Laut dem von Ermittler Michel Claise unterzeichneten Dokument „bestehen diese Risiken weiterhin“, aber „es spricht nichts gegen eine Präventivhaft mit elektronischer Überwachung.“
Von EURACTIV kontaktierte Quellen, die Kaili nahe stehen, schätzten, dass der Hauptgrund für ihre Freilassung die Tatsache sei, dass Panzeri nach seiner Abmachung mit der belgischen Justiz, mit ihr zusammenzuarbeiten und Namen zu nennen, „geredet“ habe und somit die Möglichkeiten, Beweise zu fälschen, erheblich minimiert wurden.
Kaili besteht darauf, dass es keine Beweise gebe, die ihre Schuld an dem Skandal belegen. „Wenn sie welche finden, müssen sie sie vorlegen und die Hauptverhandlung wird darüber urteilen“, sagte eine Quelle.

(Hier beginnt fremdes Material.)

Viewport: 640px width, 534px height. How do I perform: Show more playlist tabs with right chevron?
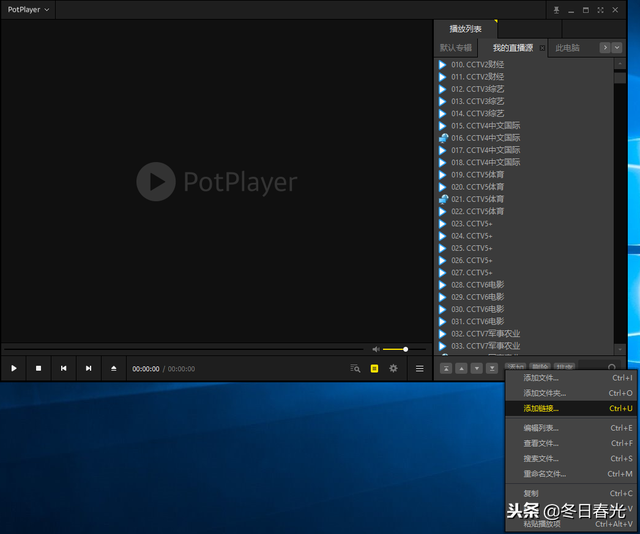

Kritik am Vorgehen der Ermittler
Spyros Pappas, ein in Brüssel ansässiger Anwalt, der Kaili in einem anderen Fall im Zusammenhang mit den Gehältern ihrer Assistenten im Europäischen Parlament vertrat, sagte gegenüber dem Fernsehsender MEGA TV, die parlamentarischen Rechte der Abgeordneten seien durch die lange Untersuchungshaft verletzt worden.
Die Freilassung sei „eine Entscheidung, die schon vor langer Zeit hätte getroffen werden müssen“, sagte Pappas.
Für Pappas hat es eine ungerechtfertigte Behinderung ihrer parlamentarischen Funktion gegeben, die durch „diese Untersuchungshaft bei der Ausübung der parlamentarischen Pflichten von Frau Kaili, die durch den Vertrag mit der parlamentarischen Immunität gewährleistet sind“, verursacht wurde.
„Obwohl ihre Immunität nicht aufgehoben wurde, wurde sie in der Praxis sowohl bei der Durchsuchung ihrer Wohnung als auch bei der Durchsuchung des unantastbaren Bereichs ihrer Büros im Europäischen Parlament verletzt“, sagte er.
„Dies ist eine ernste Pathologie der Demokratie auf EU-Ebene“, schloss er.
Ende Februar stellte Pappas die Verhaftung von Kaili infrage und behauptete, die Abgeordnete sei nicht auf frischer Tat in Bezug zum Katargate ertappt worden.
„Die Polizei hat eine Razzia in ihrer Wohnung durchgeführt, nachdem sie zuerst ihren Vater einige Kilometer entfernt verhaftet hatte – vor einem Hotel, mit dem berüchtigten Koffer, der vermutlich aus ihrer Wohnung stammt“, sagte er.
Nachdem Kailis Partner Francesco Giorgi verhaftet wurde, rief sie ihren Vater an, um einen Koffer mit Bargeld abzuholen, von dem sie später behauptete, er gehöre dem mutmaßlichen Drahtzieher des Katargates, Antonio Panzeri.
Ihr Vater wurde vor einem Brüsseler Hotel mit einem Koffer verhaftet, in dem sich 150.000 Euro befanden. Nach seiner Verhaftung führte die Polizei eine Razzia in Kailis Wohnung durch und verhaftete auch sie.
Pappas argumentiert zudem, dass sogar die Razzia in Kailis Büro im Europäischen Parlament illegal gewesen sei.
„Die Versiegelung der Büros von Kaili und ihren Assistenten war eine Verletzung der Räumlichkeiten des Europäischen Parlaments […] Dies hätte nur nach einer Genehmigung des Europäischen Gerichtshofs erlaubt werden können, die es aber nicht gab“, sagte Pappas.